__Task list__
• 1. How many jobs does the writer of the post on the Republican manifesto say they work?
• 2. Lay out as a numbered list everything in the entries from the line containing "The width and height of the screenshot is (830, 393)." down to the line containing "Instruction: Reset the chart view", skipping blank lines and leaving out the pictures.

══ Source excerpt ══

And guess what you did, Republicans? You stalled everything! You made sure there was so much misinformation, so much infighting, so much sheer ridiculousness that people still don’t know how the health care bill works. (Now granted, that’s not all your fault. Obama wasn’t helpful either. But he was busy trying to get the damn thing through in the first place.) People honestly think that Obama isn’t an American citizen. That he’s a Muslim even though he goes to a Christian church (not that that should matter in a country built on religious freedom). That he’s going to send old people to “death camps.”

And even those of you who know this isn’t right, know that laws like Don’t Ask, Don’t Tell discriminate against those brave enough to serve our country, won’t stand up! (I’m looking at you Senator Susan Collins of Maine.)

And you want to issue a manifesto?!?

So here’s what it says, in brief: They want to repeal the health care bill. They want to extend the Bush era tax cuts for those making over $250,000 a year. They want to freeze stimulus spending. They want to freeze hires in government departments. They oppose taxes on carbon fuels. They oppose government regulation of Freddie and Frannie.

How will this help our economy?!?

So, you’re going to take health care away from children with incurable conditions that are no one’s fault. From those, like me, working 3 jobs and still unable to afford health insurance. From kids finishing college and looking for a job in this horrible economy who get sick or hit by a car, that under the new bill are now allowed to stay on their parent’s health insurance another few years. I think you get the idea.

You want to extend tax cuts from the old administration that got us in this mess in the first place. That’s not going to help the disappearing middle class. I hope they realize the wealth gap is reaching Great Depression era standards.

You want to freeze spending, and freeze hiring? You really, really, truly want to stop the government from HIRING PEOPLE THAT NEED JOBS? Wow.

And oh, you want to stop regulation of the banks that got us into this mess in the first place. Double wow.

Here’s a newsflash: You can’t get something for nothing. You can’t take away health insurance and expect people to be able to contribute to a thriving economy. You can’t be a world leader when others are pushing ahead with green initiatives and we’re not giving companies the economic push they need to do it. You can’t have a healthy economy by taxing those that currently have no money and foreclosed mortgages. You can’t stop hiring people and expect your economy to grow. You can’t ensure this doesn’t happen again without some oversight into those who got us here in the first place, since they obviously can’t be trusted to read the signs themselves.

As you say yourselves: “In town halls and on public squares, in every corner of this country, people have gathered and spoken out – in small groups and larger crowds, through phone calls and in letters, through websites and new technologies.

Though these petitions come from different walks, their message is uniform: Washington has not been listening.”

Hey GOP, it’s time for you to listen.

Will the fat lady please sing already?


“The Tea Party has all the earmarks of a fleeting, racist reaction to a black president and a bad economy. According to CBS they are 89% white, middle to upper class, 56% make more than 50K a year and 20% make more than 100K, 59% [are] men and 75% [are] over the age of 45, and clearly do not represent average Americans on any meaningful level. As such, it has no legs and they will burn out like the fad that their party is even with the media keeping them in the spotlight…”–Ryan Adserias (italics are my own).

═══
══ Extracted entries ══

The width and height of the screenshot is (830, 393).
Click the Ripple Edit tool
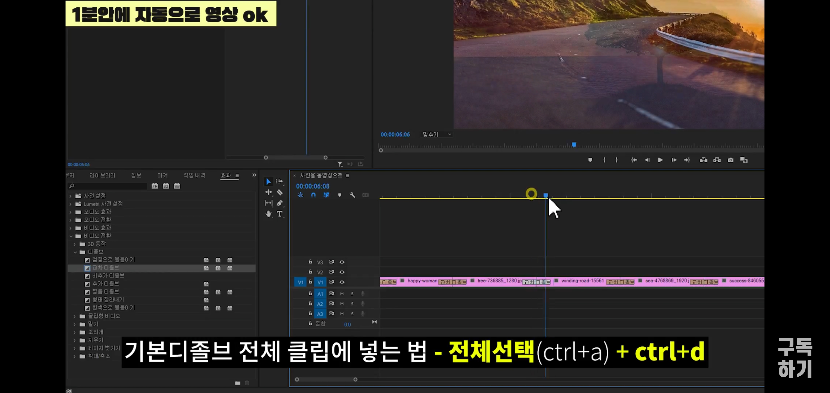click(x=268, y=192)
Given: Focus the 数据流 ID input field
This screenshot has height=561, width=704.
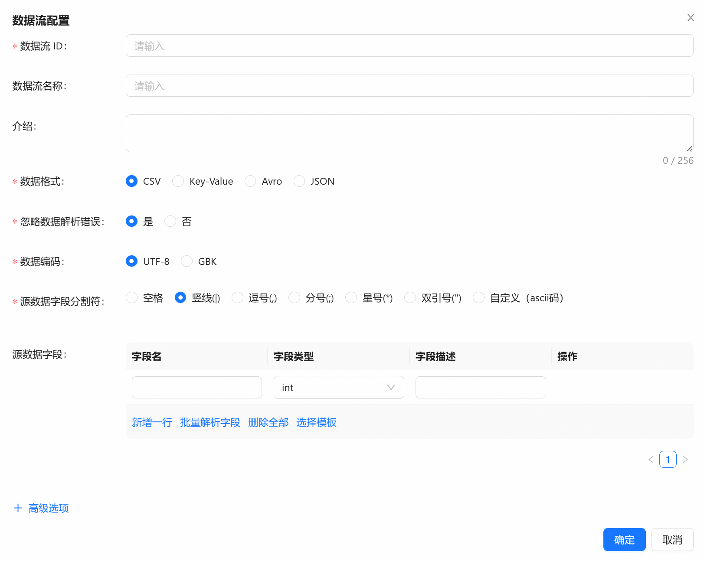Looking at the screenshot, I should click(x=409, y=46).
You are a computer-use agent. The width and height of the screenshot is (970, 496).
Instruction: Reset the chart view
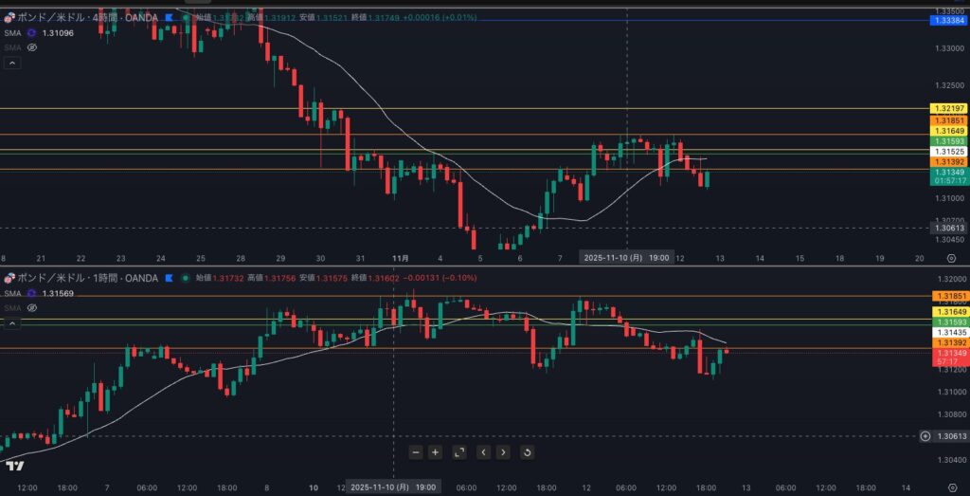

═══
══ Extracted entries ══

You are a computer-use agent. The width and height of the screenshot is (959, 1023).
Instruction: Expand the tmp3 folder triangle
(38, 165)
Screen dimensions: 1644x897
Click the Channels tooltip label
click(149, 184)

═══
══ Extracted entries ══

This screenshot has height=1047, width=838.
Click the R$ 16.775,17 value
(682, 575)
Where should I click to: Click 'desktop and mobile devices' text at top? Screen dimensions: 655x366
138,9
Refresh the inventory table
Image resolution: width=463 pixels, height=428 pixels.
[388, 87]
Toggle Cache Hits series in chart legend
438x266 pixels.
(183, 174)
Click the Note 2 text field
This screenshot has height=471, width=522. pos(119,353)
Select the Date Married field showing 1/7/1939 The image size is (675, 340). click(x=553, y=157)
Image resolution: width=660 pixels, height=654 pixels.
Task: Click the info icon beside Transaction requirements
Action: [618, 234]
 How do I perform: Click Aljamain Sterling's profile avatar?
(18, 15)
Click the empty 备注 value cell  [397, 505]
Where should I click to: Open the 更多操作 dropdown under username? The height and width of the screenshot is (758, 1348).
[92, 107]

═══

__Solutions to each task__
• 1. Three jobs.

• 2.
1. The width and height of the screenshot is (830, 393).
2. Click the Ripple Edit tool
3. click(x=268, y=192)
4. Given: Focus the 数据流 ID input field
5. This screenshot has height=561, width=704.
6. Looking at the screenshot, I should click(x=409, y=46).
7. You are a computer-use agent. The width and height of the screenshot is (970, 496).
8. Instruction: Reset the chart view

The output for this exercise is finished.